It’s patriotic-palooza — even though our forebears were fleeing the U.S. in their trek to the West.

In July 2014, I was living in an apartment on South Temple in downtown Salt Lake City when I started seeing families pull their minivans over to the side of the road and erect folding chairs on the shaded parts of the street’s park strip.

“They’re claiming their places for the parade,” a neighbor told me. “This starts happening around this time every year.”

“For Pioneer Day?” I asked, puzzled. “That’s not for another five days.”

The neighbor shrugged.

Having grown up in the Salt Lake Valley, I was, of course, familiar with Pioneer Day and was aware the downtown festivities included a large parade every July 24 (unless it fell on a Sunday). Although we never attended the parade, my family participated in the holiday each summer while I was growing up. Our celebrations mimicked the Fourth of July so a lot of my memories of this particular tradition are a bit blurry and hard to parse now. In fact, I don’t think I knew these were two wholly separate and distinct holidays until I was at least 14. I just thought our neighborhood was so patriotic we celebrated Independence Day twice.
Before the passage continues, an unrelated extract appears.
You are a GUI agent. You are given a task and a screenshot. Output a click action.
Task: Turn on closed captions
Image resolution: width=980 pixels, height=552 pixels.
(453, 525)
Five days after people started setting up their chairs in 2014, I walked out to my apartment balcony to watch the parade crawl its way down the packed street. I don’t know what I expected to see. Cosplaying pioneers. Covered wagons. Brass bands belting out old-time Western folk classics. Any of that would have made sense, given that this holiday and the parade that kicks it off are meant to honor our exhausted, bloody-footed, immigrant religious ancestors who trekked through the unforgiving desert plains and mountains to seek refuge in our sparse salt-aired valley.

Santa Claus is coming to town — in July

(Eli McCann | Special to The Tribune) Christmas in July? Sure, St. Nick sort of fits in a Pioneer Day parade that features so many Latter-day Saint ties.

When I saw Santa go by in a motorized recliner, however, I realized we had really lost the plot on this whole thing. Or maybe it was the space alien-inspired float. Or the mermaid wearing a black skirt to cover her legs in an apparent attempt to make the fishtail coming off her heinie give the illusion that she was swimming down the street instead of walking (it did not successfully give this illusion). Or it might have even been the off-off-off-off-off-brand Winnie the Pooh throwing hard candy to tiny crying spectators.

True, there were pioneer cosplayers. But they marched, in character, carrying a confusing and aggressive number of apparently prophetic 50-star U.S. flags, seemingly unaware the whole point of this holiday is to honor our frantic fugitive forebears who fled the United States to start over in this, our lovely Deseret.

Just as a covered wagon with the words “Salt Lake Granite Stake” plastered along the side made its way down the street, a loud cheer caught my attention, and that’s when I noticed some raucous parade watchers a few balconies away. A sign from their railing read “Happy Pie & Beer Day.” After a quick observation, it became clear they were taking that second part of that message very seriously.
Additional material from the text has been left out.